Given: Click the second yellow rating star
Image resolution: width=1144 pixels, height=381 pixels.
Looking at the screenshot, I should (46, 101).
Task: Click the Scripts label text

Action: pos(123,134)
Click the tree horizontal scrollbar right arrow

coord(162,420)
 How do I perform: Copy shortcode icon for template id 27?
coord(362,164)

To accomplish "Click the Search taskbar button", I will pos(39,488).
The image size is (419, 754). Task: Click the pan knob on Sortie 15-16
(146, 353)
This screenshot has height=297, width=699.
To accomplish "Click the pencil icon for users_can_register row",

* * *

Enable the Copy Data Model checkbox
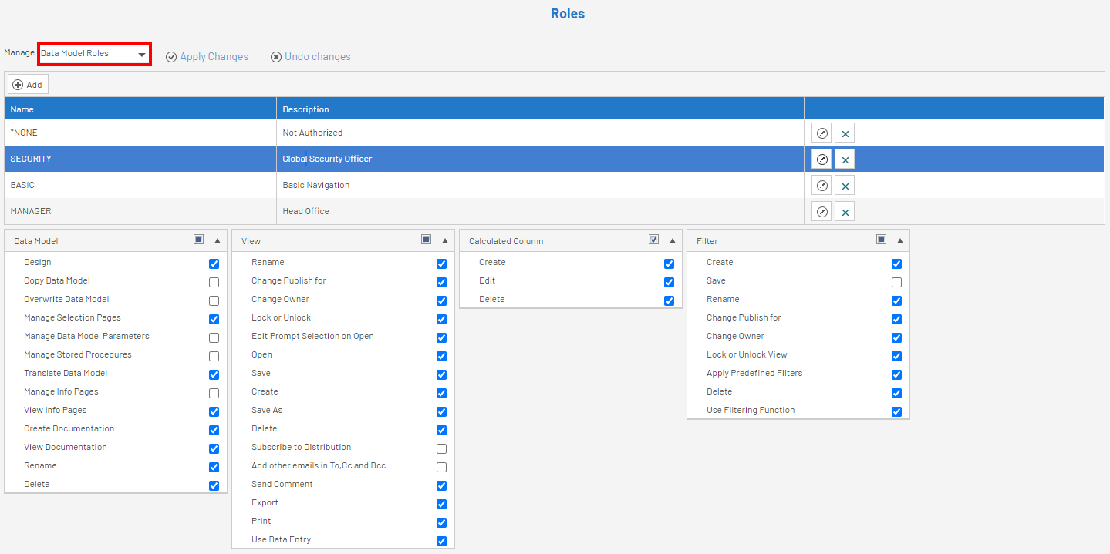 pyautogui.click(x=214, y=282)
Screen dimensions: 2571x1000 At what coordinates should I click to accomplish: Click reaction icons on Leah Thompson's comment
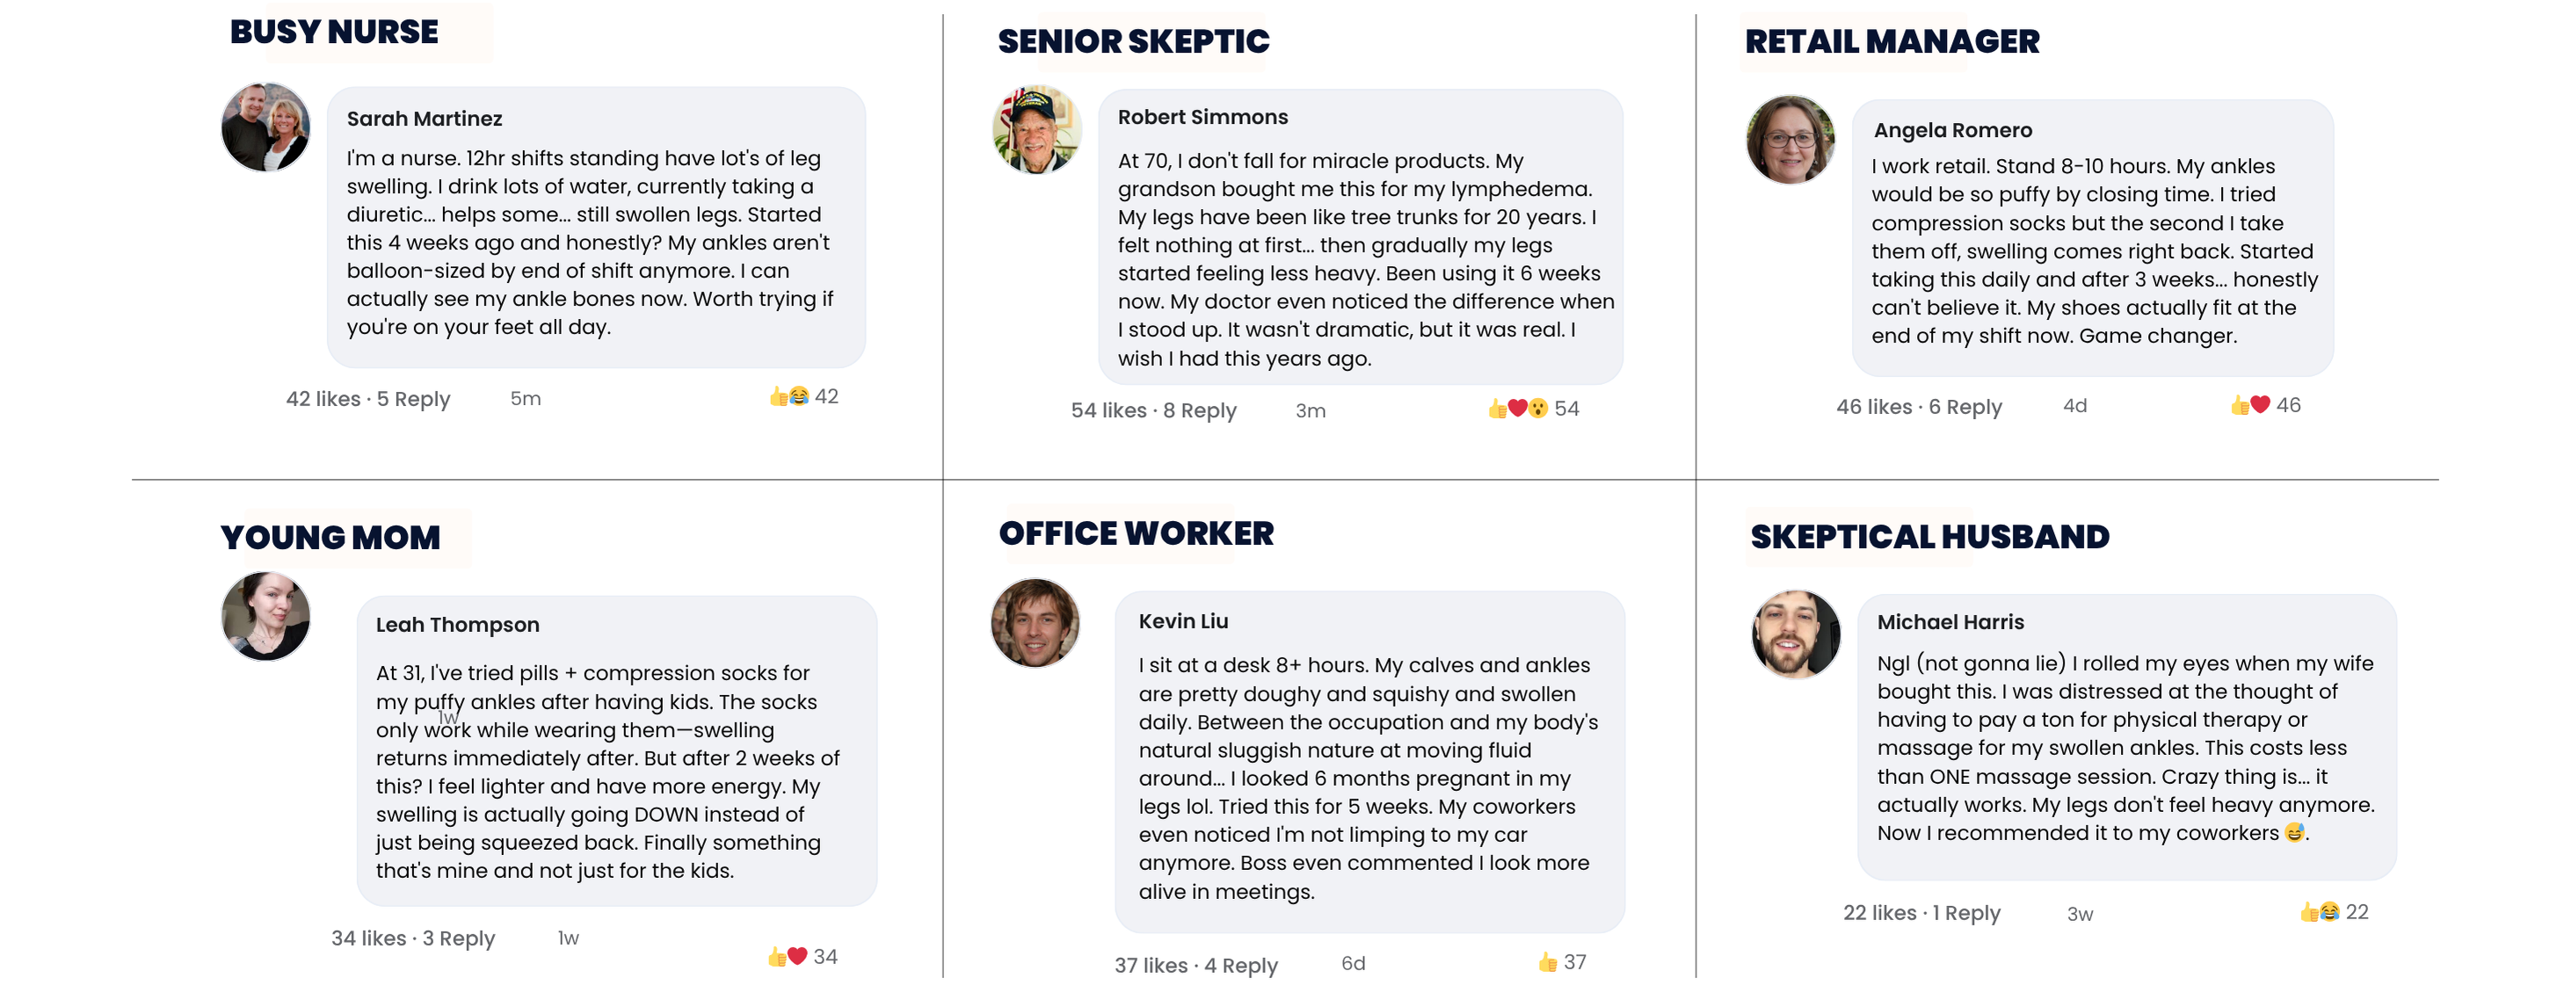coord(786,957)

[Work item] Output exactly one stretch of the listing: from the line containing "The image size" through the line containing "the pencil icon", both end lines included.

[Exercise answer]
The image size is (419, 754). Task: Click the pan knob on Sortie 15-16
(146, 353)
This screenshot has height=297, width=699.
To accomplish "Click the pencil icon for users_can_register row",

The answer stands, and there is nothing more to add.